[Start of section]
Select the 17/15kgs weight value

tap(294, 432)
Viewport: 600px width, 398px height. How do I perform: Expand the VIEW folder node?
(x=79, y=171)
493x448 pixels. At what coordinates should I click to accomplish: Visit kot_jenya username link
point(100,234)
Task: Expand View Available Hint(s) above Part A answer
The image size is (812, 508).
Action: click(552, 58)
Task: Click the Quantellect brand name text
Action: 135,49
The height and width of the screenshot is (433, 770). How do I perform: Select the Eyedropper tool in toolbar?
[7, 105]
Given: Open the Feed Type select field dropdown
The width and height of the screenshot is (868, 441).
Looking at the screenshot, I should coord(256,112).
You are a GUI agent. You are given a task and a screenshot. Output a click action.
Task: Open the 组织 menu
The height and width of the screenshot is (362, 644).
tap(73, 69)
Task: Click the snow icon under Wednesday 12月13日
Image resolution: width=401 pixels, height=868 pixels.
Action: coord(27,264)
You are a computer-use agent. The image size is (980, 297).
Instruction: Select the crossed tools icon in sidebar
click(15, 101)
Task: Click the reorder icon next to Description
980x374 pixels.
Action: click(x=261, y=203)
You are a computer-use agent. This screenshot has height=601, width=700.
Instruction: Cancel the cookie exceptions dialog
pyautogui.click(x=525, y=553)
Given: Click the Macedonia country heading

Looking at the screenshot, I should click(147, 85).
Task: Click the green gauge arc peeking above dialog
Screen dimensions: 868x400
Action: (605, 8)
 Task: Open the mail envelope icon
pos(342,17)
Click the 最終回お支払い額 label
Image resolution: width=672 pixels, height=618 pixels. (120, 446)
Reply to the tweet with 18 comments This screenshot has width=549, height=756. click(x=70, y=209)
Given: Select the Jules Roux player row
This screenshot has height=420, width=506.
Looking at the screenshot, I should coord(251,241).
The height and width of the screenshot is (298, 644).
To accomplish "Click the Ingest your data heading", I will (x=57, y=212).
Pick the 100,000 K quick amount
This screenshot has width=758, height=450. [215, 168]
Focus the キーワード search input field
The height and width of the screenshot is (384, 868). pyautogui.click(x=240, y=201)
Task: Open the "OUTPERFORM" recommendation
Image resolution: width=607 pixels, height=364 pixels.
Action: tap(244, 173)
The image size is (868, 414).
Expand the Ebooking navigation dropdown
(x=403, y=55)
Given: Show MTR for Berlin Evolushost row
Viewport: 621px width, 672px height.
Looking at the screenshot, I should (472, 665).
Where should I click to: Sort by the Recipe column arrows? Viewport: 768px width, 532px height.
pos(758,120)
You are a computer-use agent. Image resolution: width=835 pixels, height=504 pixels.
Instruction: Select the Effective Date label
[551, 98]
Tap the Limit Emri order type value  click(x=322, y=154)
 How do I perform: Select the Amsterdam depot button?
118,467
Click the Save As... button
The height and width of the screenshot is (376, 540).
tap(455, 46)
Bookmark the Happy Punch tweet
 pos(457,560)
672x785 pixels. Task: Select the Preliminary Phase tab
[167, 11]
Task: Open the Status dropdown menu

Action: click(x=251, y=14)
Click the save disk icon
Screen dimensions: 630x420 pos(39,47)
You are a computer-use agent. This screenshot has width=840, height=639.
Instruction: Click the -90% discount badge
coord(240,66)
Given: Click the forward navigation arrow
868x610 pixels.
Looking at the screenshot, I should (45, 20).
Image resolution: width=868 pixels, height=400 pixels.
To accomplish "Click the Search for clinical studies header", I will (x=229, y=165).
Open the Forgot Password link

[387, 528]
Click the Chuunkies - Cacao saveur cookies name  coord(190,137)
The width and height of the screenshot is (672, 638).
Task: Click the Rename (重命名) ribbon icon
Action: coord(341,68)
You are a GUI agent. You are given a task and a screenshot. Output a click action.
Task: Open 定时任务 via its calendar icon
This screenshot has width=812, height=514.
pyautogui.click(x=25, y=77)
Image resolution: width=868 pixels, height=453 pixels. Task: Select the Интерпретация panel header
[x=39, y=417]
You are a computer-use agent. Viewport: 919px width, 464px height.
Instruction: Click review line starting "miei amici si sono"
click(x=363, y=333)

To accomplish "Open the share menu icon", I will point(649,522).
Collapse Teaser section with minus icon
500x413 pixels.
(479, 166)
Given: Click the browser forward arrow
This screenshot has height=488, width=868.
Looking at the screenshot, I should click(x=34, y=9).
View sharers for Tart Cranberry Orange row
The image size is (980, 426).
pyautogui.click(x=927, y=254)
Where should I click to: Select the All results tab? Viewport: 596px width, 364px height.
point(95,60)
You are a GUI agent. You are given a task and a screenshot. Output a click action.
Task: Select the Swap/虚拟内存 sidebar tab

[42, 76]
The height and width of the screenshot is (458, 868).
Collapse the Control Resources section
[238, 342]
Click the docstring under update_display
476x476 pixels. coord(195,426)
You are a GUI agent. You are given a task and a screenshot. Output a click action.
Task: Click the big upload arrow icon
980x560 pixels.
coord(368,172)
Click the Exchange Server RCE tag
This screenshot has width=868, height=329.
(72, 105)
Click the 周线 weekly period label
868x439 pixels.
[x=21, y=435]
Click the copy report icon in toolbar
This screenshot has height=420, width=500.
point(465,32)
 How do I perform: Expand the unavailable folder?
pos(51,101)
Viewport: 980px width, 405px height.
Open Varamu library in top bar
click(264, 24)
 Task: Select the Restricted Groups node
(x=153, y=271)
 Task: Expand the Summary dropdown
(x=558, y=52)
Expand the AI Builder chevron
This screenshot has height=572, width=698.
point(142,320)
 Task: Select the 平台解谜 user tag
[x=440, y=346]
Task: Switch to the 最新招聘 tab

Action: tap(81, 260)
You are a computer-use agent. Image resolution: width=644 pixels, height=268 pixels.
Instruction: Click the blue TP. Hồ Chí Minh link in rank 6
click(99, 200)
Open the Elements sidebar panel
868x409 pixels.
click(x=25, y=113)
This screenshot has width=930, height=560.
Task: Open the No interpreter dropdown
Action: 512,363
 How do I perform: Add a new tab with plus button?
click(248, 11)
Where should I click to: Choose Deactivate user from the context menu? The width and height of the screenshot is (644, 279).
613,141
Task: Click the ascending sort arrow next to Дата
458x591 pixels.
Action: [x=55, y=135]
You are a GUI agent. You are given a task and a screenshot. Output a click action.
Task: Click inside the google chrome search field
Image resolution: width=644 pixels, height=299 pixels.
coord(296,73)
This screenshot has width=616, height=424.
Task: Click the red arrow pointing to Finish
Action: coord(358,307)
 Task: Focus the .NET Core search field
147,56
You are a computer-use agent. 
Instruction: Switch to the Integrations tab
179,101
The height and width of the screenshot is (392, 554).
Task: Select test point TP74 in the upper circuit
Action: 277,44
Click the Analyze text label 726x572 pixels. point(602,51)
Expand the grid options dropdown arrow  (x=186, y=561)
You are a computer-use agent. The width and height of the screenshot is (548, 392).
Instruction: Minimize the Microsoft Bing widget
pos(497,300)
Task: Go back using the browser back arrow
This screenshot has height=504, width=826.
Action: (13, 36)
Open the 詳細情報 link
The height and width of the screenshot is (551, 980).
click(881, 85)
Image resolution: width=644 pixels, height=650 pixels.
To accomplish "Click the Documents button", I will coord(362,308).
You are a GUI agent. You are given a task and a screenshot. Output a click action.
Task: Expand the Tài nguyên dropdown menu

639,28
[End of section]
- Exercise details:
I would like you to return every entry exactly, with nothing changed.

- The answer:
Select the 17/15kgs weight value

tap(294, 432)
Viewport: 600px width, 398px height. How do I perform: Expand the VIEW folder node?
(x=79, y=171)
493x448 pixels. At what coordinates should I click to accomplish: Visit kot_jenya username link
point(100,234)
Task: Expand View Available Hint(s) above Part A answer
The image size is (812, 508).
Action: click(552, 58)
Task: Click the Quantellect brand name text
Action: 135,49
The height and width of the screenshot is (433, 770). How do I perform: Select the Eyedropper tool in toolbar?
[7, 105]
Given: Open the Feed Type select field dropdown
The width and height of the screenshot is (868, 441).
Looking at the screenshot, I should coord(256,112).
You are a GUI agent. You are given a task and a screenshot. Output a click action.
Task: Open the 组织 menu
The height and width of the screenshot is (362, 644).
tap(73, 69)
Task: Click the snow icon under Wednesday 12月13日
Image resolution: width=401 pixels, height=868 pixels.
Action: coord(27,264)
You are a computer-use agent. The image size is (980, 297).
Instruction: Select the crossed tools icon in sidebar
click(15, 101)
Task: Click the reorder icon next to Description
980x374 pixels.
Action: click(x=261, y=203)
You are a computer-use agent. This screenshot has height=601, width=700.
Instruction: Cancel the cookie exceptions dialog
pyautogui.click(x=525, y=553)
Given: Click the Macedonia country heading

Looking at the screenshot, I should click(147, 85).
Task: Click the green gauge arc peeking above dialog
Screen dimensions: 868x400
Action: (605, 8)
 Task: Open the mail envelope icon
pos(342,17)
Click the 最終回お支払い額 label
Image resolution: width=672 pixels, height=618 pixels. (120, 446)
Reply to the tweet with 18 comments This screenshot has width=549, height=756. click(x=70, y=209)
Given: Select the Jules Roux player row
This screenshot has height=420, width=506.
Looking at the screenshot, I should coord(251,241).
The height and width of the screenshot is (298, 644).
To accomplish "Click the Ingest your data heading", I will (x=57, y=212).
Pick the 100,000 K quick amount
This screenshot has width=758, height=450. [215, 168]
Focus the キーワード search input field
The height and width of the screenshot is (384, 868). pyautogui.click(x=240, y=201)
Task: Open the "OUTPERFORM" recommendation
Image resolution: width=607 pixels, height=364 pixels.
Action: tap(244, 173)
The image size is (868, 414).
Expand the Ebooking navigation dropdown
(x=403, y=55)
Given: Show MTR for Berlin Evolushost row
Viewport: 621px width, 672px height.
Looking at the screenshot, I should (472, 665).
Where should I click to: Sort by the Recipe column arrows? Viewport: 768px width, 532px height.
pos(758,120)
You are a computer-use agent. Image resolution: width=835 pixels, height=504 pixels.
Instruction: Select the Effective Date label
[551, 98]
Tap the Limit Emri order type value  click(x=322, y=154)
 How do I perform: Select the Amsterdam depot button?
118,467
Click the Save As... button
The height and width of the screenshot is (376, 540).
tap(455, 46)
Bookmark the Happy Punch tweet
 pos(457,560)
672x785 pixels. Task: Select the Preliminary Phase tab
[167, 11]
Task: Open the Status dropdown menu

Action: click(x=251, y=14)
Click the save disk icon
Screen dimensions: 630x420 pos(39,47)
You are a computer-use agent. This screenshot has width=840, height=639.
Instruction: Click the -90% discount badge
coord(240,66)
Given: Click the forward navigation arrow
868x610 pixels.
Looking at the screenshot, I should (45, 20).
Image resolution: width=868 pixels, height=400 pixels.
To accomplish "Click the Search for clinical studies header", I will (x=229, y=165).
Open the Forgot Password link

[387, 528]
Click the Chuunkies - Cacao saveur cookies name  coord(190,137)
The width and height of the screenshot is (672, 638).
Task: Click the Rename (重命名) ribbon icon
Action: coord(341,68)
You are a GUI agent. You are given a task and a screenshot. Output a click action.
Task: Open 定时任务 via its calendar icon
This screenshot has width=812, height=514.
pyautogui.click(x=25, y=77)
Image resolution: width=868 pixels, height=453 pixels. Task: Select the Интерпретация panel header
[x=39, y=417]
You are a computer-use agent. Viewport: 919px width, 464px height.
Instruction: Click review line starting "miei amici si sono"
click(x=363, y=333)

To accomplish "Open the share menu icon", I will point(649,522).
Collapse Teaser section with minus icon
500x413 pixels.
(479, 166)
Given: Click the browser forward arrow
This screenshot has height=488, width=868.
Looking at the screenshot, I should click(x=34, y=9).
View sharers for Tart Cranberry Orange row
The image size is (980, 426).
pyautogui.click(x=927, y=254)
Where should I click to: Select the All results tab? Viewport: 596px width, 364px height.
point(95,60)
You are a GUI agent. You are given a task and a screenshot. Output a click action.
Task: Select the Swap/虚拟内存 sidebar tab

[42, 76]
The height and width of the screenshot is (458, 868).
Collapse the Control Resources section
[238, 342]
Click the docstring under update_display
476x476 pixels. coord(195,426)
You are a GUI agent. You are given a task and a screenshot. Output a click action.
Task: Click the big upload arrow icon
980x560 pixels.
coord(368,172)
Click the Exchange Server RCE tag
This screenshot has width=868, height=329.
(72, 105)
Click the 周线 weekly period label
868x439 pixels.
[x=21, y=435]
Click the copy report icon in toolbar
This screenshot has height=420, width=500.
point(465,32)
 How do I perform: Expand the unavailable folder?
pos(51,101)
Viewport: 980px width, 405px height.
Open Varamu library in top bar
click(264, 24)
 Task: Select the Restricted Groups node
(x=153, y=271)
 Task: Expand the Summary dropdown
(x=558, y=52)
Expand the AI Builder chevron
This screenshot has height=572, width=698.
point(142,320)
 Task: Select the 平台解谜 user tag
[x=440, y=346]
Task: Switch to the 最新招聘 tab

Action: tap(81, 260)
You are a computer-use agent. Image resolution: width=644 pixels, height=268 pixels.
Instruction: Click the blue TP. Hồ Chí Minh link in rank 6
click(99, 200)
Open the Elements sidebar panel
868x409 pixels.
click(x=25, y=113)
This screenshot has width=930, height=560.
Task: Open the No interpreter dropdown
Action: 512,363
 How do I perform: Add a new tab with plus button?
click(248, 11)
Where should I click to: Choose Deactivate user from the context menu? The width and height of the screenshot is (644, 279).
613,141
Task: Click the ascending sort arrow next to Дата
458x591 pixels.
Action: [x=55, y=135]
You are a GUI agent. You are given a task and a screenshot. Output a click action.
Task: Click inside the google chrome search field
Image resolution: width=644 pixels, height=299 pixels.
coord(296,73)
This screenshot has width=616, height=424.
Task: Click the red arrow pointing to Finish
Action: coord(358,307)
 Task: Focus the .NET Core search field
147,56
You are a computer-use agent. 
Instruction: Switch to the Integrations tab
179,101
The height and width of the screenshot is (392, 554).
Task: Select test point TP74 in the upper circuit
Action: 277,44
Click the Analyze text label 726x572 pixels. point(602,51)
Expand the grid options dropdown arrow  (x=186, y=561)
You are a computer-use agent. The width and height of the screenshot is (548, 392).
Instruction: Minimize the Microsoft Bing widget
pos(497,300)
Task: Go back using the browser back arrow
This screenshot has height=504, width=826.
Action: (13, 36)
Open the 詳細情報 link
The height and width of the screenshot is (551, 980).
click(881, 85)
Image resolution: width=644 pixels, height=650 pixels.
To accomplish "Click the Documents button", I will coord(362,308).
You are a GUI agent. You are given a task and a screenshot. Output a click action.
Task: Expand the Tài nguyên dropdown menu

639,28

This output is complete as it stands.